Document passage
Closes #5175: overloads for in1d

1RyanK · 1RyanK · commit 3ba7c4267cae · 2026-01-27T07:08:15.000-05:00
diff --git a/arkouda/numpy/pdarraysetops.py b/arkouda/numpy/pdarraysetops.py
@@ -1,6 +1,6 @@
 from __future__ import annotations
 
-from typing import TYPE_CHECKING, Sequence, TypeVar, Union, cast
+from typing import TYPE_CHECKING, Literal, Sequence, Tuple, TypeVar, Union, cast, overload
 
 import numpy as np
 
@@ -19,7 +19,7 @@
 
 
 if TYPE_CHECKING:
-    from arkouda.numpy.pdarraycreation import array, zeros, zeros_like
+    from arkouda.numpy.pdarraycreation import array, zeros_like
     from arkouda.numpy.strings import Strings
     from arkouda.pandas.categorical import Categorical
 else:
@@ -94,6 +94,7 @@ def _in1d_single(
     array([False True])
     """
     from arkouda.client import generic_msg
+    from arkouda.numpy.pdarraycreation import zeros
     from arkouda.numpy.strings import Strings
     from arkouda.pandas.categorical import Categorical as Categorical_
 
@@ -138,22 +139,46 @@ def _in1d_single(
         raise TypeError("Both pda1 and pda2 must be pdarray, Strings, or Categorical")
 
 
+@overload
+def in1d(
+    A: groupable,
+    B: groupable,
+    assume_unique: bool = ...,
+    symmetric: Literal[False] = ...,
+    invert: bool = ...,
+) -> pdarray: ...
+
+
+@overload
+def in1d(
+    A: groupable,
+    B: groupable,
+    assume_unique: bool = ...,
+    symmetric: Literal[True] = ...,
+    invert: bool = ...,
+) -> Tuple[pdarray, pdarray]: ...
+
+
 @typechecked
 def in1d(
     A: groupable,
     B: groupable,
     assume_unique: bool = False,
     symmetric: bool = False,
     invert: bool = False,
-) -> groupable:
+) -> Union[pdarray, Tuple[pdarray, pdarray]]:
     """
     Test whether each element of a 1-D array is also present in a second array.
 
-    Returns a boolean array the same length as `A` that is True
-    where an element of `A` is in `B` and False otherwise.

Exercise task A
In the commit diff, rewrite the hunk beginning "@@ -94,6 +94,7 @@" as a short list that keeps its main facts.
Exercise task B
Transcribe everything in the commit diff from "Test whether each" down to "and False otherwise.".

Material provided
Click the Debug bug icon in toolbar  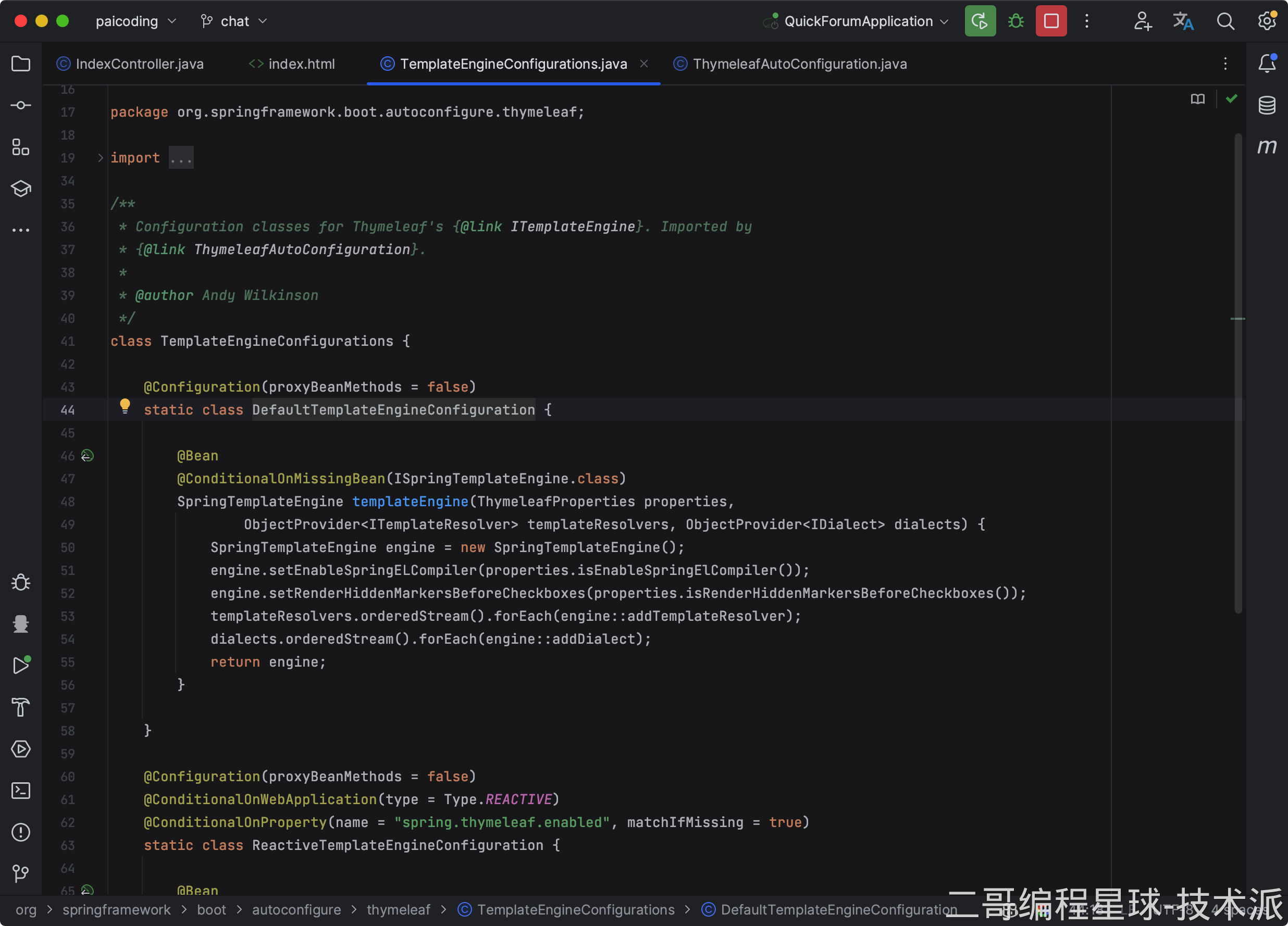tap(1016, 21)
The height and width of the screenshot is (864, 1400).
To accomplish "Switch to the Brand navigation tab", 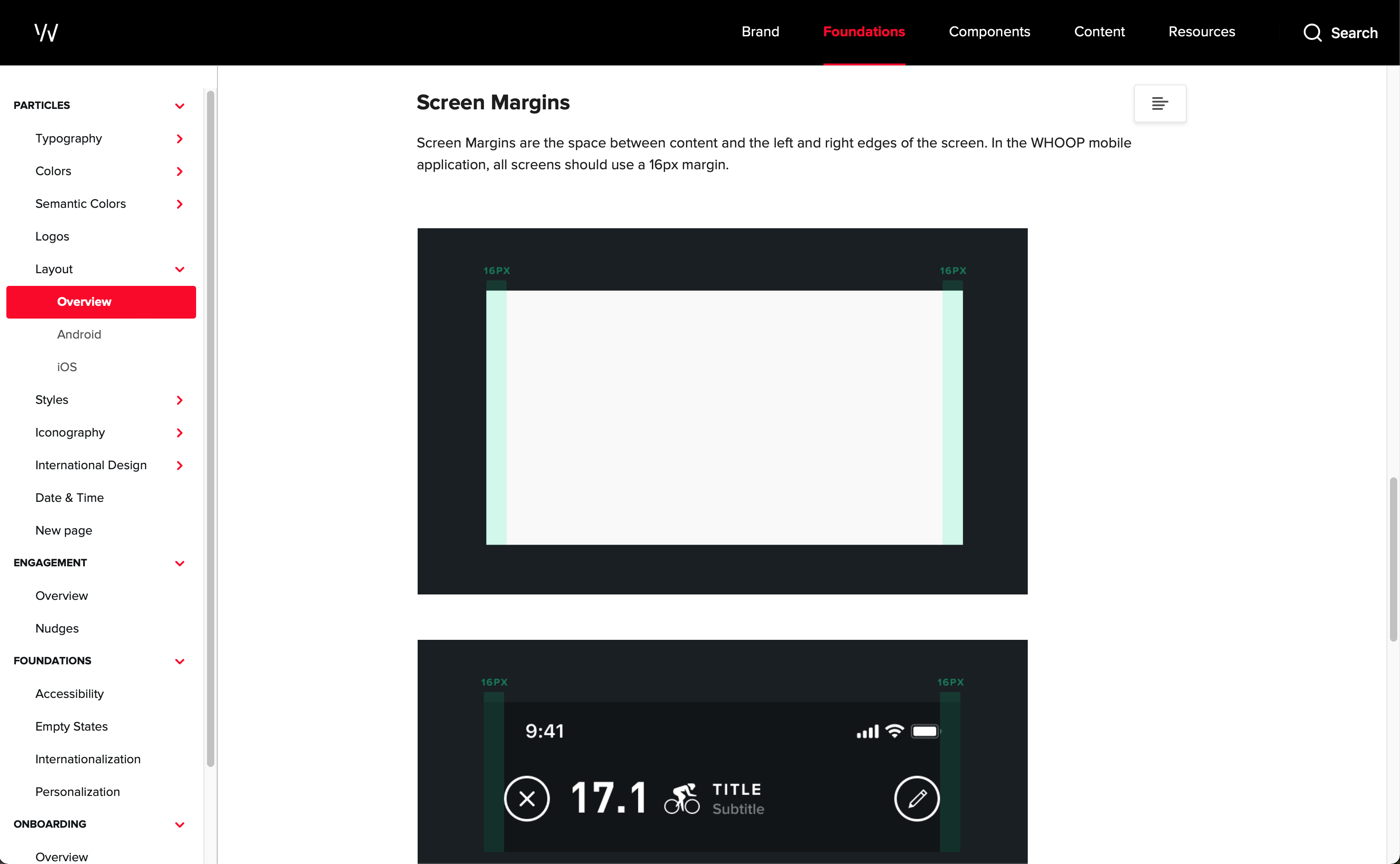I will pyautogui.click(x=760, y=32).
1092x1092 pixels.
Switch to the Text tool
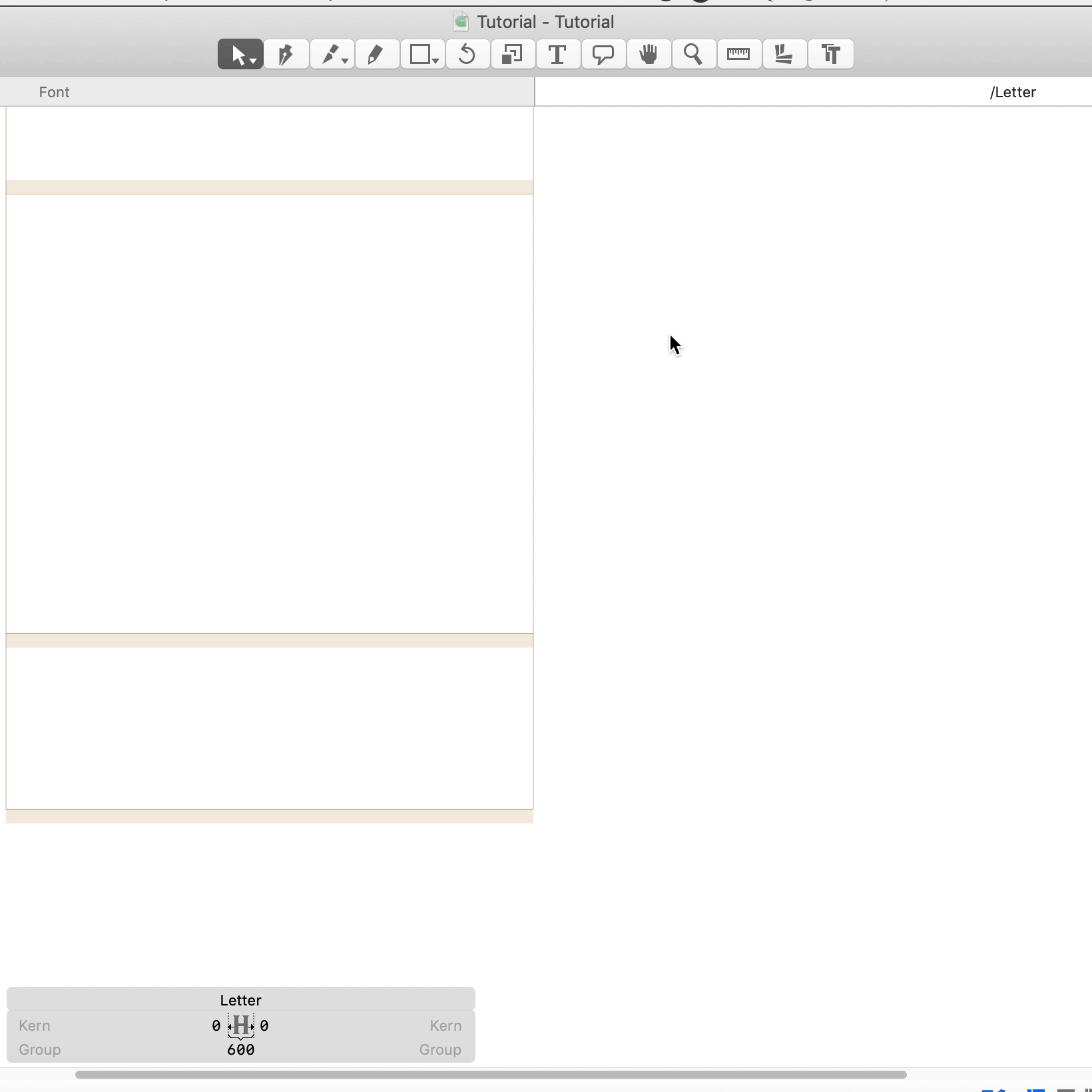[x=558, y=54]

Correct result A
- The hunk is in `_in1d_single`. It starts at line 94 in both the old and new versions and grows from 6 to 7 lines.
- The context opens with the docstring example output `array([False True])` and the closing docstring quotes.
- Existing import kept: `generic_msg` from `arkouda.client`.
- Added import: `zeros` from `arkouda.numpy.pdarraycreation`.
- Existing imports kept: `Strings` from `arkouda.numpy.strings`, and `Categorical` as `Categorical_` from `arkouda.pandas.categorical`.

Correct result B
Test whether each element of a 1-D array is also present in a second array.
 
-    Returns a boolean array the same length as `A` that is True
-    where an element of `A` is in `B` and False otherwise.